Troubleshooting Discovery
Documentation on most commonly seen discovery issues and how to resolve them.
Settings
The below topics will be describing the Global Settings however users can make adjustments to specific Snapshots. Making changes to the Global Settings and then testing them in a previous snapshot may not apply your changes. Here are two methods for testing settings.
-
Make your changes in the Snapshot specific Settings and then
Add Devices
(orRediscover timed out devices
). If these changes fixed your issue, then apply them globally.
-
Make your changes globally and then run a new Snapshot. You could also filter the allowed discovery scope in the Snapshot specific Settings to a subset of
/32
addresses to speed up discovery. In the example below I am telling discovery only to test 1 device.
Discovery Seed
These are self-defined IP Addresses that IP Fabric will try to connect to and discover. If a device is successfully discovered it will check the settings in the Discovery Tasks Settings to see what technologies to use to discover neighbors.
If you have remote locations possibly through a WAN that is not owned by you, this would be the location to put the IP Addresses of some of your devices so IP Fabric can discover and crawl that site.
Important
Adding new devices here will only discover them if Limit discovery to already discovered devices
is not enabled in the Discovery Tasks Settings.
Management → Discovery History
The Discovery History table is also used by IP Fabric as the seed addresses.

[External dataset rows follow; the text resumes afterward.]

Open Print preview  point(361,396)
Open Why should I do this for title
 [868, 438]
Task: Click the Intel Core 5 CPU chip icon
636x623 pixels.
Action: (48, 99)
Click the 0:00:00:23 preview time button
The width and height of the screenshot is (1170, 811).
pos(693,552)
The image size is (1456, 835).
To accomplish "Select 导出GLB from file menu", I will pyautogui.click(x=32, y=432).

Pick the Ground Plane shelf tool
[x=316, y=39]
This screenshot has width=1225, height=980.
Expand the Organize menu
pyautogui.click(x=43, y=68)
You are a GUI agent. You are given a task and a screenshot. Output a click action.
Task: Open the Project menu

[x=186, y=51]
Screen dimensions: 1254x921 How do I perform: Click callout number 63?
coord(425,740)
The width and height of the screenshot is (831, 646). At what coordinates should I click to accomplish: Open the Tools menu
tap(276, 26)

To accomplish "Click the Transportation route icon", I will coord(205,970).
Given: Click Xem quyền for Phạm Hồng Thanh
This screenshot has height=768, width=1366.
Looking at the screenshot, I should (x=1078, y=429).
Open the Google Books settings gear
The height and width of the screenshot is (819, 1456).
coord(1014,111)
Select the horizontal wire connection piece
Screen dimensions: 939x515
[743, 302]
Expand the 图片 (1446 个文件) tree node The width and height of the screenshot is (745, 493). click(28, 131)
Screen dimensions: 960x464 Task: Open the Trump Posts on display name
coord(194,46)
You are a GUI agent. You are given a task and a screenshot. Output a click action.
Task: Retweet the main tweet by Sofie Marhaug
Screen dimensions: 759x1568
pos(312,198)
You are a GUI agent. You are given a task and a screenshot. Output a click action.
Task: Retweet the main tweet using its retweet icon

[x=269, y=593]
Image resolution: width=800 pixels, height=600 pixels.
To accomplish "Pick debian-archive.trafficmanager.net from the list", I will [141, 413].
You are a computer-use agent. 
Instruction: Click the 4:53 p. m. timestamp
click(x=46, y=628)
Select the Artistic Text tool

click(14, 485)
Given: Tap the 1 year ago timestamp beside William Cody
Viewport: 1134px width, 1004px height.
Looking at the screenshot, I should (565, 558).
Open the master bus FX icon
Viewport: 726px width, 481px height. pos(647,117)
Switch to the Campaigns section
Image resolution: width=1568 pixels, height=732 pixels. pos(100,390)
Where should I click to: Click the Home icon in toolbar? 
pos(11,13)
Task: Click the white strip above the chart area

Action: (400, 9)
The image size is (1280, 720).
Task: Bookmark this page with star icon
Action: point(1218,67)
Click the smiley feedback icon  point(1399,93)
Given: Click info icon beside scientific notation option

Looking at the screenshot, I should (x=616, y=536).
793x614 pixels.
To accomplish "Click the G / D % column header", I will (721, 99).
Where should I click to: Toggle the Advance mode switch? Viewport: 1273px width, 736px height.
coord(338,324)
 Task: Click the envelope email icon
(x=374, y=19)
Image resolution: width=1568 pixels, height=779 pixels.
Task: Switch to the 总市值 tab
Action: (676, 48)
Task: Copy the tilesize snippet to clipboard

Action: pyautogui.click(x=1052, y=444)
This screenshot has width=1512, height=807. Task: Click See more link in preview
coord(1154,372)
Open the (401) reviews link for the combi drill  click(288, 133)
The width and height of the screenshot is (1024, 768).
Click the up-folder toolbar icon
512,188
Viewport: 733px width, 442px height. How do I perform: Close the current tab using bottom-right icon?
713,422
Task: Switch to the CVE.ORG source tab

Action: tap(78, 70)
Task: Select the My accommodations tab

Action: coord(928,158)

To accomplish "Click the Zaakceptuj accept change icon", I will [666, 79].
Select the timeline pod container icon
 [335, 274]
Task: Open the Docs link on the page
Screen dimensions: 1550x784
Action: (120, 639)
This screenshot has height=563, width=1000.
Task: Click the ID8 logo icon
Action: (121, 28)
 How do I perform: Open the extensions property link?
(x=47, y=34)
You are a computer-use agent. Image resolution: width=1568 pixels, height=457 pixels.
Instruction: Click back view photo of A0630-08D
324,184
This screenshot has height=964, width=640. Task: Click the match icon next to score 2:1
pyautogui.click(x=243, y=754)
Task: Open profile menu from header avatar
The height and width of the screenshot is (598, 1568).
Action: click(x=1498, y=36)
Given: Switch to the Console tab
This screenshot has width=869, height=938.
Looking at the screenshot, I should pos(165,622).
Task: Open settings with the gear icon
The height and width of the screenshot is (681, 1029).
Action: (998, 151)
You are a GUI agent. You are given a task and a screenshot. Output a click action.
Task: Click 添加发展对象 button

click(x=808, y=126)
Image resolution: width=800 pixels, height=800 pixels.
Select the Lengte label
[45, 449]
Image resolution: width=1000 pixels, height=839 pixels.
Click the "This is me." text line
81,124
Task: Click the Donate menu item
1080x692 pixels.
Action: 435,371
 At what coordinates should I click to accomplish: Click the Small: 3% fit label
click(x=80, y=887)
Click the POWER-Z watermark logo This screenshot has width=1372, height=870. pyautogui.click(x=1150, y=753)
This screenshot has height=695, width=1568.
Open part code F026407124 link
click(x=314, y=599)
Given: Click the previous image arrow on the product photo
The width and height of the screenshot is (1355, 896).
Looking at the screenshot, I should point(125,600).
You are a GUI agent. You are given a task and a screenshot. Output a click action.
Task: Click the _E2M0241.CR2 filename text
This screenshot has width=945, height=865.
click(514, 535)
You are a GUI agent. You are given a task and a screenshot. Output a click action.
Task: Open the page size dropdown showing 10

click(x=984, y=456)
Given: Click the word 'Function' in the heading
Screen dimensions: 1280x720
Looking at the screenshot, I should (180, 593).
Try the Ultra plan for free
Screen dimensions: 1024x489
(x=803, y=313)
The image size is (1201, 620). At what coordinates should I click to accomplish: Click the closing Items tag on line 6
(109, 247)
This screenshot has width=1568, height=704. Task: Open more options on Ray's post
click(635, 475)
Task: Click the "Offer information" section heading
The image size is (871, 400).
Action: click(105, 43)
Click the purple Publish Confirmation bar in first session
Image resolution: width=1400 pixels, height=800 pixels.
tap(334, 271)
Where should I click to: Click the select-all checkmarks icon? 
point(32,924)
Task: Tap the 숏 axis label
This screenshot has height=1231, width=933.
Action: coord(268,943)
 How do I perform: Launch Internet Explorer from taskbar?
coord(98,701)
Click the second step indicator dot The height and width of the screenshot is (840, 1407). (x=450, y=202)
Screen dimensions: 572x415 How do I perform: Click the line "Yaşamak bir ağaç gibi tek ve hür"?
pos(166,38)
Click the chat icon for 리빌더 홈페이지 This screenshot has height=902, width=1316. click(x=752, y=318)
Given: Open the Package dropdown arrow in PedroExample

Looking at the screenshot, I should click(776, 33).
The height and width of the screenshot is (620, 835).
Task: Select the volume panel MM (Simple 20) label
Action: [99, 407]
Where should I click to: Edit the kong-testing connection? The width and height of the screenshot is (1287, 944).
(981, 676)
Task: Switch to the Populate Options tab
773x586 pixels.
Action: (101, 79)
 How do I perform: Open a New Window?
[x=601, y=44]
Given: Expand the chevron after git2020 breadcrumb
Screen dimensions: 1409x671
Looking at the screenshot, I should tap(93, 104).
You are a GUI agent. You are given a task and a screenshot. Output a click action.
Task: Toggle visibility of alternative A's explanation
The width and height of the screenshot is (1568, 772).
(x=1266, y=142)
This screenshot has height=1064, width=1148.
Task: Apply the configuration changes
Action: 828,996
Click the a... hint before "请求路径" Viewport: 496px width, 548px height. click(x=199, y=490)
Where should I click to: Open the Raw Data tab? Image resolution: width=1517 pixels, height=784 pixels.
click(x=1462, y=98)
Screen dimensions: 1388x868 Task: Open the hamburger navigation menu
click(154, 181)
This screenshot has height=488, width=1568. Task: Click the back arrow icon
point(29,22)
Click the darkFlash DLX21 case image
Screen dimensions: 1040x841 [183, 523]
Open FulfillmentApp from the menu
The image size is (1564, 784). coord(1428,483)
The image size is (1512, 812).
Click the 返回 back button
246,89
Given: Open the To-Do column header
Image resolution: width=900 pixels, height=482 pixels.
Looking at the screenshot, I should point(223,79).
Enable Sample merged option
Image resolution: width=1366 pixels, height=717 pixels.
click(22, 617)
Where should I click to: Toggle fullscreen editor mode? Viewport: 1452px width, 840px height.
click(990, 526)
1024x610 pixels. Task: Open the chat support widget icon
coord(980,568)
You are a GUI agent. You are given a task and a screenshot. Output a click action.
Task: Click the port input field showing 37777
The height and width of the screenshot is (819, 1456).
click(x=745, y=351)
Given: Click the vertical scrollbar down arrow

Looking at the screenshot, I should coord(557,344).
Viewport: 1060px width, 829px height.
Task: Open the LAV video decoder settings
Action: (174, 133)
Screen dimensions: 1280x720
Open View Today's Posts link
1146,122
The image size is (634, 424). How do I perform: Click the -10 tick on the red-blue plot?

Once a device is discovered in a snapshot it will be placed in this table for use in other snapshots.
- The username last successfully used for a device will be recorded here and be the first one tried in a future snapshot. If unsuccessful it will check the Settings → Authentication list and go back through the decision tree. This may cause the next snapshot to take longer due to authentication failures but once this table is updated with the new username the discovery time will return to normal.
- If you have removed devices from your network IP Fabric will still try to
connect to them because the IP addresses are defined as seeds in this
Discovery History table. To speed up discovery you could delete stale records.
You can also filter on
Last discovery time
and delete records older than X months.
Settings → Advanced
Discovery → IP Scope
IP Scope tells IP Fabric which networks to include or exclude in the discovery process. The default is set to include everything (0.0.0.0/0). When IP Fabric discovers a neighbor in this network it will try to log in and discover it. If the IP address is not in the include or is in the exclude list then it will not try to connect and discover the device.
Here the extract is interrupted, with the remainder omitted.